Kiki – Consegne a domicilio (1989) è uno dei prodotti meno noti di Miyazaki, e anche quello che personalmente apprezzo di meno – all’interno di una produzione di opere meravigliose, beninteso.
Un prodotto che confermò l’andamento positivo delle opere di questo regista in ambito internazionale: a fronte di 6,9 milioni di dollari (800 milioni di yen), ne incassò 41,8 in tutto il mondo, al pari del precedente.
Di cosa parla Kiki – Consegne a domicilio?
Kiki è una giovane strega di appena tredici anni, che si imbarca nel suo anno di formazione, pronta ad affrontare un mondo del tutto nuovo…
Vi lascio il trailer per farvi un’idea:
Vale la pena di vedere Kiki – Consegne a domicilio?
In generale, sì.
Come anticipato, non è esattamente fra i miei preferiti della produzione di Miyazaki: fra tutti, è quello che mi sembra il meno ispirato e il meno interessante. Quasi un esercizio di stile, che conferma gli ottimi passi avanti a livello di animazione e tecnica, e al contempo muove i primi passi verso altre direzioni meno esplorate finora.

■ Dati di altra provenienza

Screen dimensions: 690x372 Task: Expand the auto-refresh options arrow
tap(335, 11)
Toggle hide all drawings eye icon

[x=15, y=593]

Nel complesso un prodotto piacevole, che vive più di piccoli archi narrativi che di una vera e propria storia unitaria. Fra l’altro storyline a volte pure difettose dal punto di vista della credibilità delle dinamiche rappresentate…
Insomma, se volete approcciarvi per la prima volta a Miyazaki, non cominciate da qui.
ovvero quanto è pericoloso vedere questo film doppiato.
Conoscerete sicuramente la follia di Cannarsi per lo scandalo del doppiaggio Evangelion, che è stato solo lo scoppio di un problema già interno e che ha guastato negli anni la bellezza di moltissimi prodotti dello studio Ghibli.
Nel caso di Kiki – Consegne a domicilio il pericolo è medio.
Ascoltando il doppiaggio italiano ci troviamo di fronte alle solite forzature, costruzioni sconclusionate e frasi artificiosissime: il solito, insostenibile Cannarsi. Ma, complessivamente, c’è molto di peggio.
In ogni caso, il mio consiglio rimane sempre lo stesso:
Non guardate i film dello Studio Ghibli doppiati e sarete per sempre al sicuro.
Fin troppo semplice…
Le sfide di Kiki tutto sommato si risolvono fin troppo facilmente.
Fin dall’inizio la protagonista sembra trovarsi in un ambiente ostile e sconosciuto, in cui fa fatica ad orientarsi. Ma in realtà non ci vuole molto perché riesca facilmente a trovare una sistemazione, senza dimostrare in realtà alcuna capacità e dando un aiuto abbastanza marginale alla panetteria che la ospita.
Allo stesso modo, nonostante qualche imprevisto, riesce a completare il suo lavoro e ad essere immediatamente amata da tutti, così da raggiungere facilmente il successo e la fama. Non mancano le insidie, ma sembrano più avere un sapore quasi comico che essere delle vere minacce.
Per esempio, fra tutte le difficoltà della prima consegna, il cane che le viene in aiuto è davvero fin troppo conveniente…
Coming of age?
Apparentemente Kiki – Consegne a domicilio dovrebbe essere un racconto di formazione, un coming of age.
Tuttavia, è un aspetto che ho sentito veramente poco.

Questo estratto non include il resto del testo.